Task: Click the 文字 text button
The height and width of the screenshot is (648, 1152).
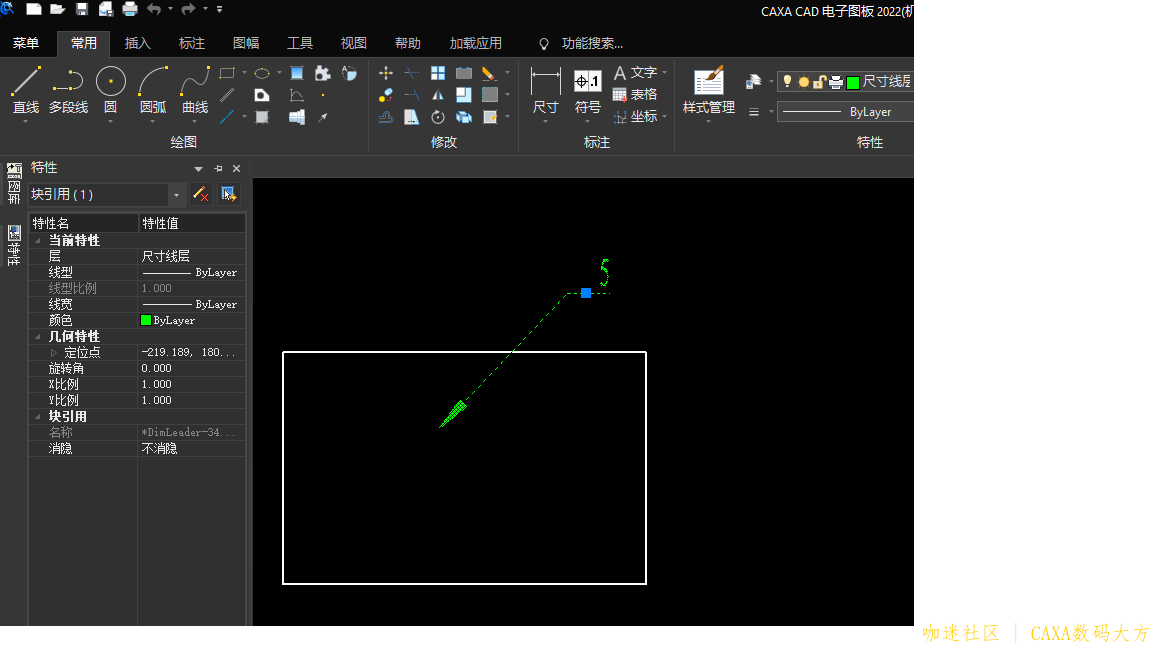Action: (635, 72)
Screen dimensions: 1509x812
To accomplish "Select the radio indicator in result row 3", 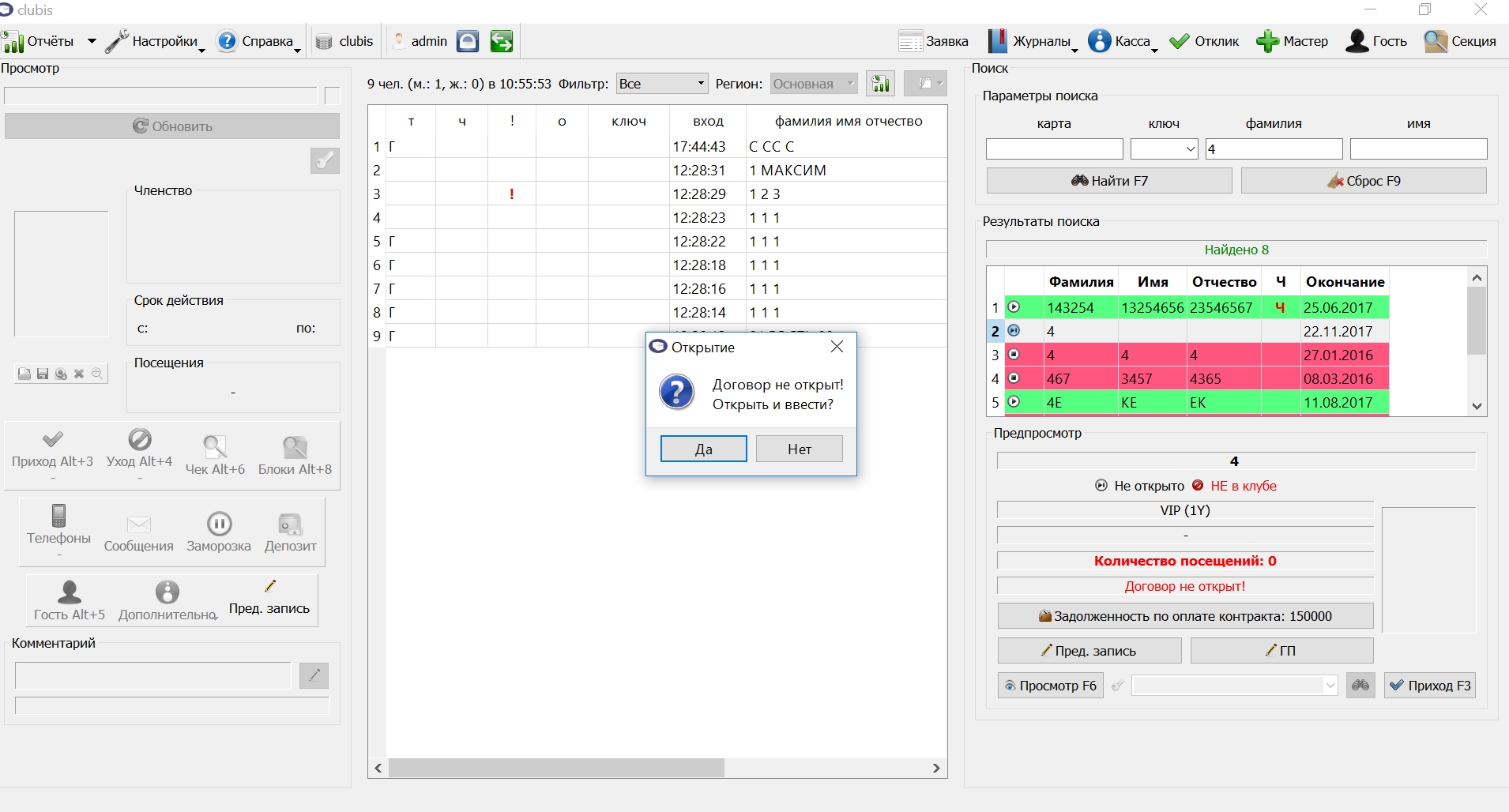I will (1014, 355).
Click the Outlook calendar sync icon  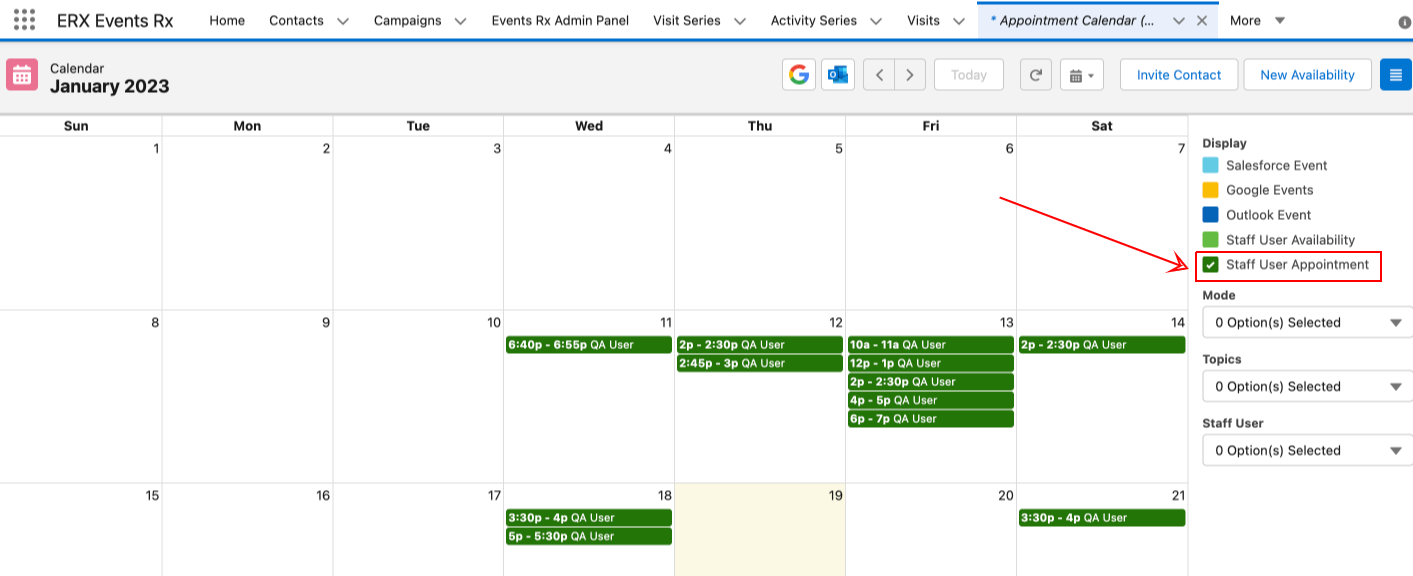click(x=838, y=75)
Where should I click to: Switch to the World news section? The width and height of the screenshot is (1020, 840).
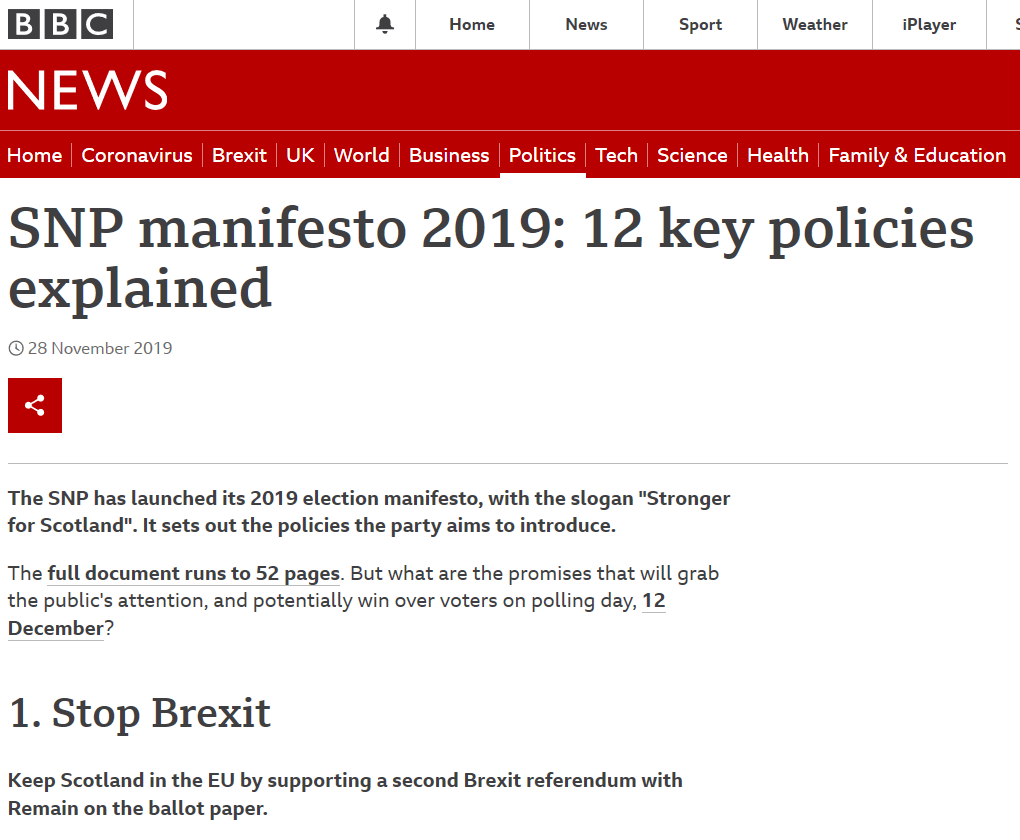click(361, 155)
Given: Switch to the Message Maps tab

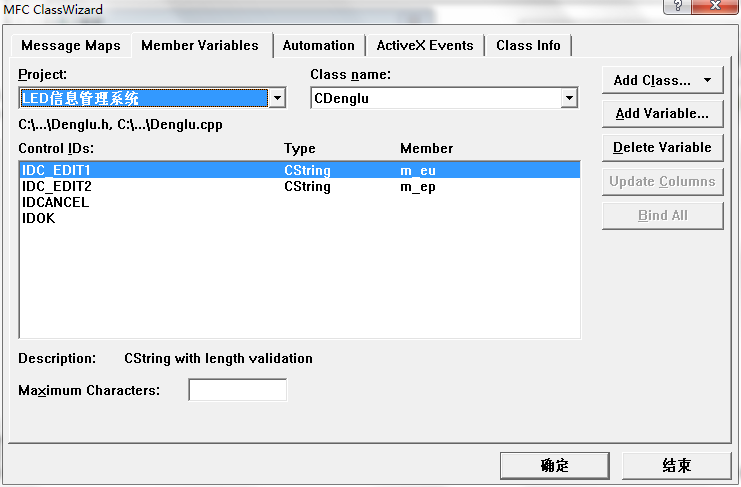Looking at the screenshot, I should pos(71,46).
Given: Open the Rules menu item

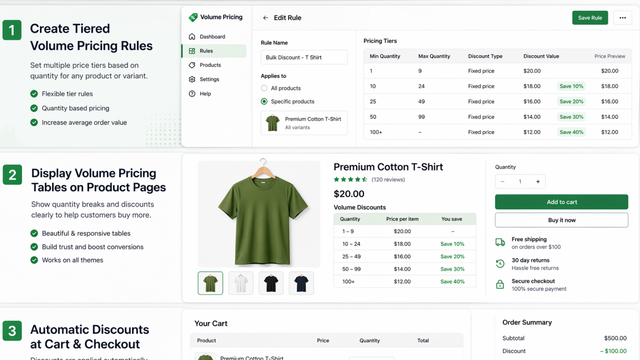Looking at the screenshot, I should click(214, 51).
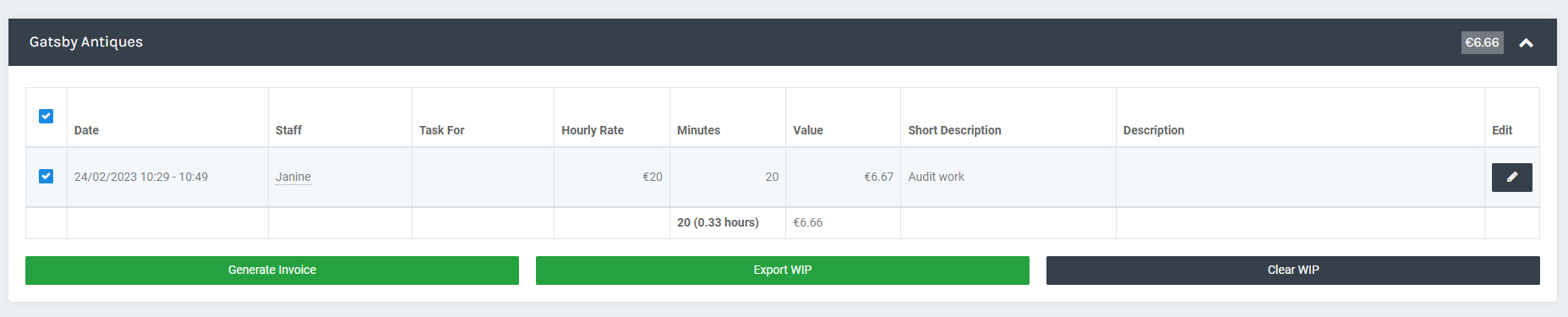Click the Minutes column header
This screenshot has width=1568, height=317.
698,130
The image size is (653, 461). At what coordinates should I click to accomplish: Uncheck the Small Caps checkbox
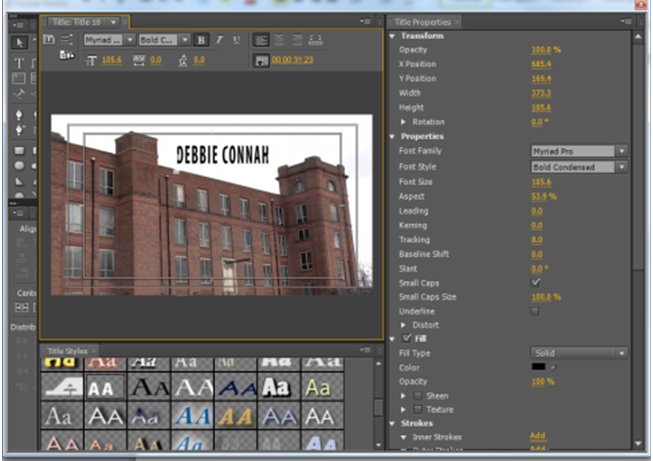(536, 283)
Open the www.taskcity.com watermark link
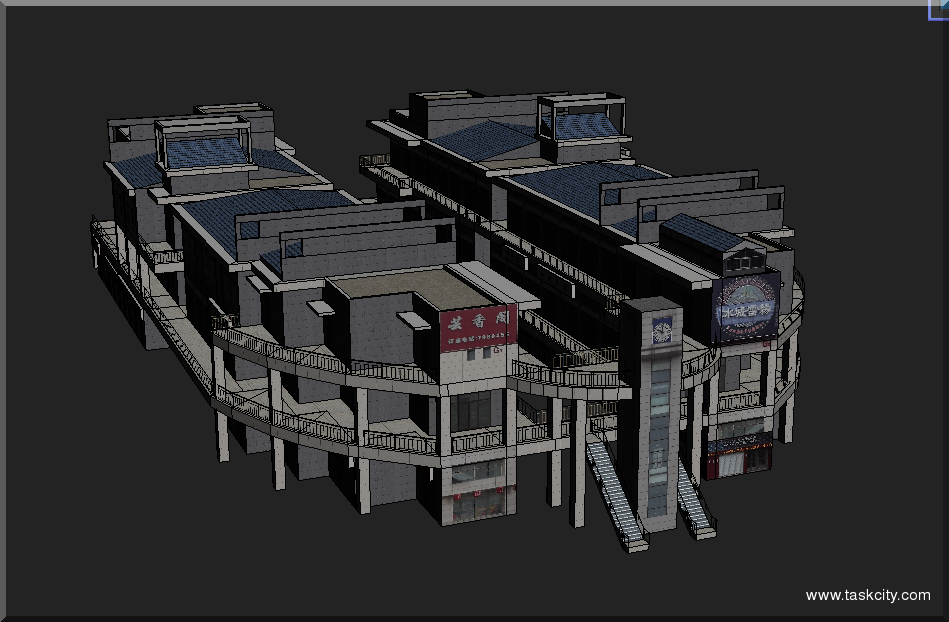The width and height of the screenshot is (949, 622). click(867, 595)
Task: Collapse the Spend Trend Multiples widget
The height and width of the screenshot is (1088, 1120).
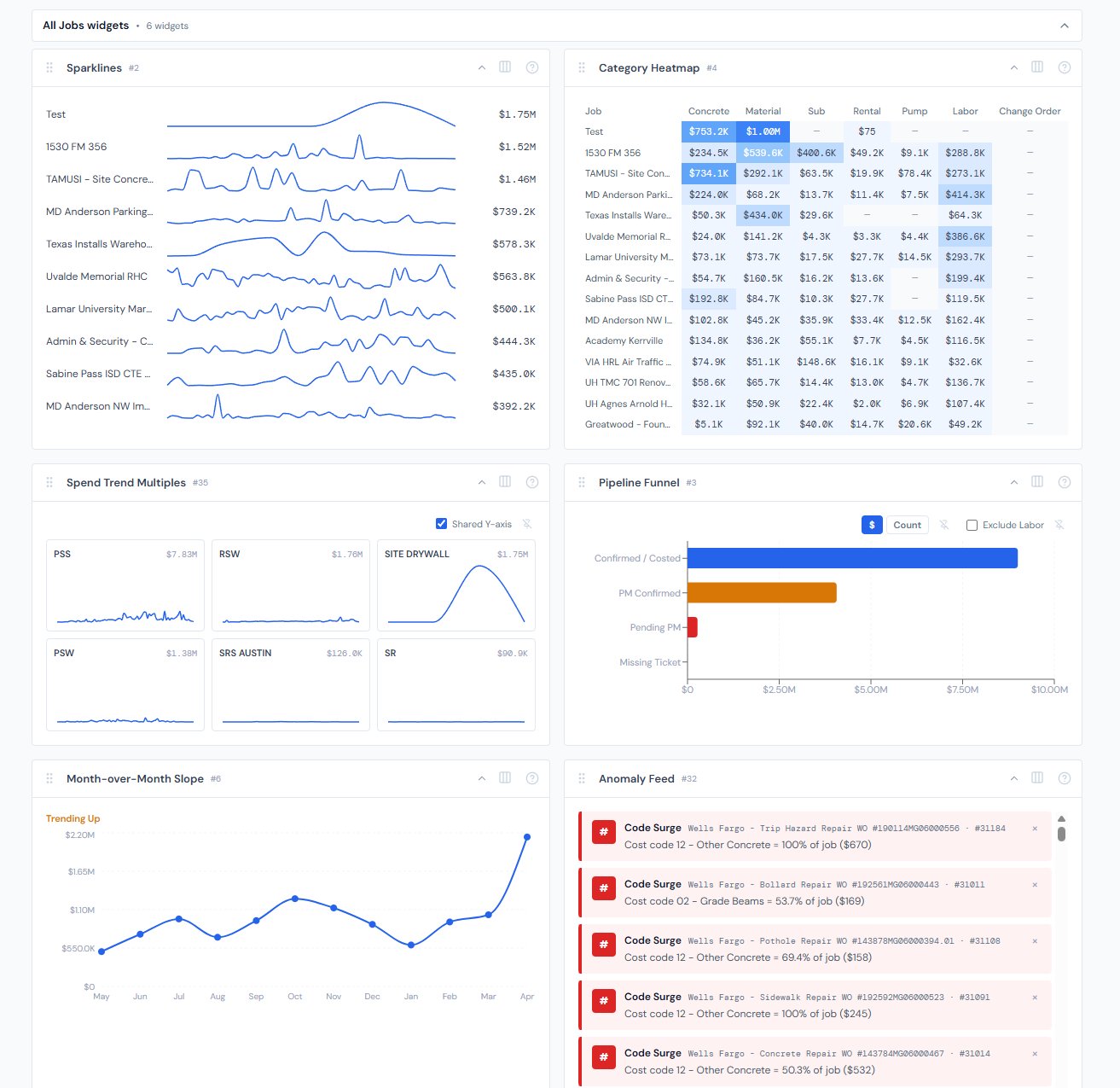Action: 480,482
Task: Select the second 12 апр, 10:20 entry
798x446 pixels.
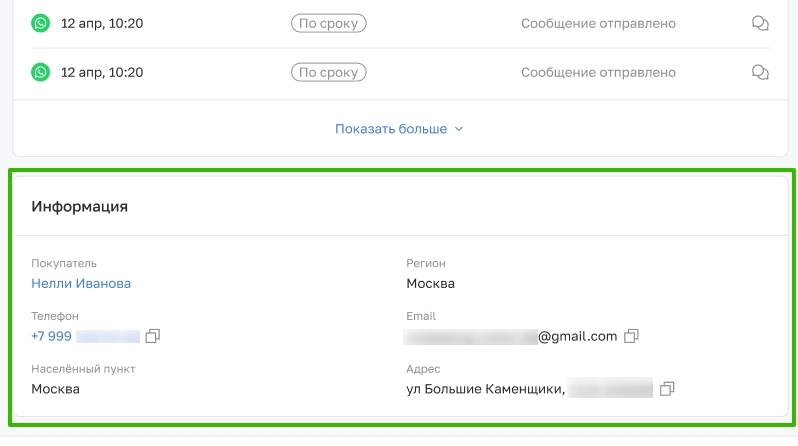Action: 102,72
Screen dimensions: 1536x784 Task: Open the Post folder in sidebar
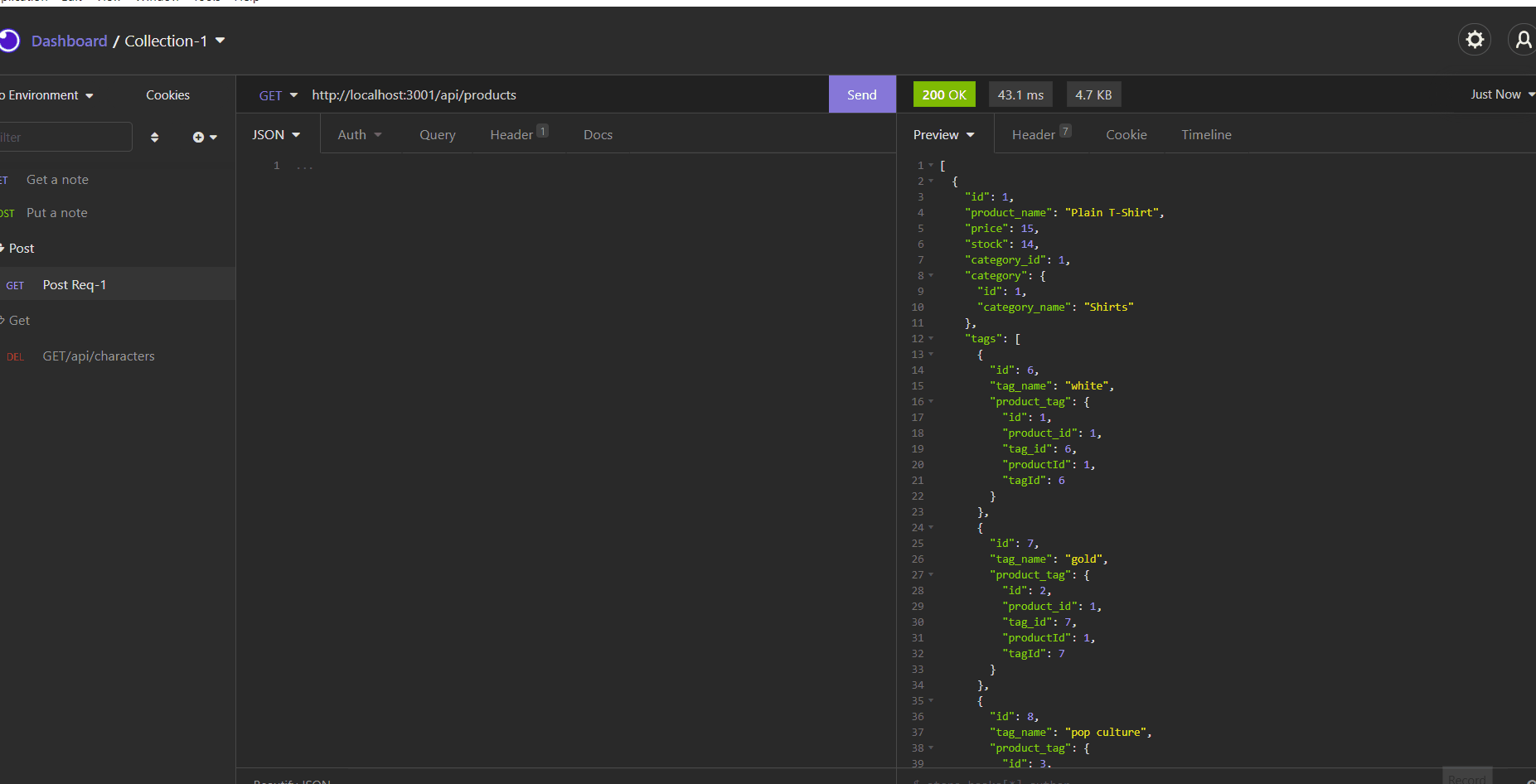[x=22, y=249]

**WHAT NEEDS TO BE DONE**
Beginning with the line containing "Given: Open the Rules menu item" and ending with the last line of the listing above, output those lines exactly as written, without pictures.

**SOLUTION TO THE PROBLEM**
Given: Open the Rules menu item

Looking at the screenshot, I should click(214, 51).
Click the Minutes column header
This screenshot has width=1568, height=317.
698,130
The image size is (653, 461). At what coordinates should I click to accomplish: Uncheck the Small Caps checkbox
(536, 283)
Open the www.taskcity.com watermark link
The width and height of the screenshot is (949, 622). click(867, 595)
Task: Collapse the Spend Trend Multiples widget
The height and width of the screenshot is (1088, 1120).
Action: 480,482
Task: Select the second 12 апр, 10:20 entry
798x446 pixels.
Action: 102,72
Screen dimensions: 1536x784 Task: Open the Post folder in sidebar
[x=22, y=249]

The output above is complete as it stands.